Aspek lain dalam filantropi Islam adalah wakaf (waqf)
masdar dari kata kerja waqafa-yaqifu yang berarti "melindungi atau menahan", sinonim wakaf meliputi tahbis, tasbil atau tahrim, meskipun ketiga istilah yang terakhir ini kalah populer dibandingkan yang pertama. Dalam era kontemporer wakaf berkembang secara lebih elegan, wakaf tidak hanya berwujud tanah, masjid, sekolah, dan benda lainnya ditahan pokok barangnya yang berpola klasik. Wakaf berkembang menjadi "wakaf produktif" ataupun "wakaf tunai" yang berdampak besar dalam perubahan sosial dan kesejahteraan, meski secara regulatif pengelolaanya di Indonesia harus berada dalam bagian Undang-Undang Pokok Agraria sebelum adanya Undang-Undang Nomor 41 tahun 2004 tentang Wakaf
Sementara berkaitan dengan pengelolaan objek wakaf, bila dilihat dari sudut pandang penggunaan harta yang diwakafkan, maka wakaf terbagi atas dua bentuk yakni: pertama, mubasyir/dzati yakni harta wakaf yang menghasilkan pelayanan masyarakat dan digunakan secara langsung, misalnya, rumah sakit, madrasah dan lainnya. Kedua, istitsmary yakni jenis harta wakaf yang ditunjukkan untuk penanaman modal dalam produksi barang-barang dan pelayanan yang diperbolehkan syara' dalam bentuk apapun, kemudian hasilnya dapat diwakafkan sesuai dengan keinginan wakif.

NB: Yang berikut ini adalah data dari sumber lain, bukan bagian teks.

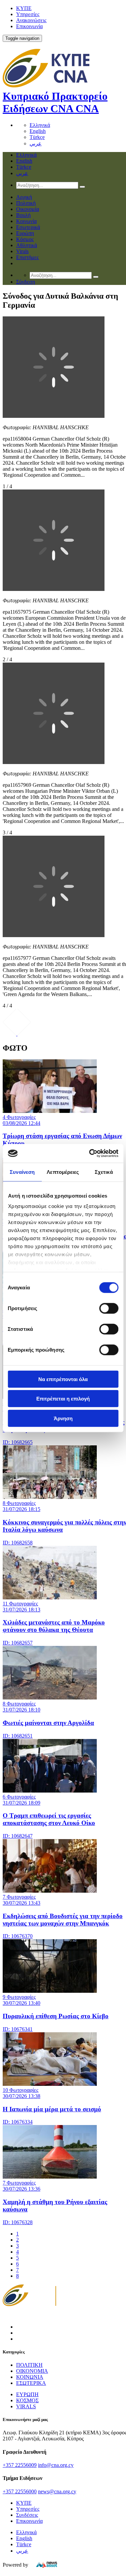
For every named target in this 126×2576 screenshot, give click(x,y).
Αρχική (24, 197)
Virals (22, 251)
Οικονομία (27, 209)
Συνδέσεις (27, 2515)
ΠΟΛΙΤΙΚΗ (29, 2365)
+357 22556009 (20, 2465)
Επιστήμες (27, 257)
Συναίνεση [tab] (22, 1172)
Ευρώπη (25, 233)
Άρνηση (63, 1418)
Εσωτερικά (28, 227)
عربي (36, 143)
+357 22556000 (20, 2491)
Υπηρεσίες (27, 14)
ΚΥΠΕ (24, 8)
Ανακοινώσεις (31, 20)
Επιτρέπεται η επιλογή (63, 1398)
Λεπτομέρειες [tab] (63, 1172)
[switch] (108, 1308)
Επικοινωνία (29, 26)
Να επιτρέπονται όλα (63, 1379)
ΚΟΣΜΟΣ (27, 2400)
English (38, 131)
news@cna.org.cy (57, 2491)
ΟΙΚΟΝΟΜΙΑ (32, 2371)
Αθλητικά (26, 245)
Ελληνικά (40, 125)
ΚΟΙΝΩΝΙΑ (29, 2377)
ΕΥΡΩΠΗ (27, 2394)
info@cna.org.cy (56, 2465)
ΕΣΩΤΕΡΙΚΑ (31, 2383)
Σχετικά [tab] (104, 1172)
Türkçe (37, 137)
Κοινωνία (26, 221)
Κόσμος (25, 239)
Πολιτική (26, 203)
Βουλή (23, 215)
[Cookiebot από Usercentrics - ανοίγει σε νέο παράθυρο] (89, 1153)
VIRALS (26, 2406)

C. Regulasi dan lembaga filantropi Islam
gagasan filantropi Islam di kalangan para akademisi menjadi kajian metodologi dengan cara mengaitkan perubahan sosial yang terjadi dalam masyarakat dengan aspek yang melatar belakangi perubahan sosial tersebut. Sehingga dalam perkembangannya gagasan filantropi Islam menjadi kajian yang luas dengan memberikan banyak pendekatan, termasuk ilmu sosial. Dalam hal ini Mukti Ali merupakan orang yang membuka pintu masuknya ilmu-ilmu sosial humanis kedalam lingkungan akademisi Islam. Kajian tentang keislaman kemudian menjadi lebih luas dengan latar belakang ilmu, tidak terkecuali penggunaan pendekatan ilmu sosial yang selama ini jarang digunakan dalam wacana pendekatan kajian keislaman.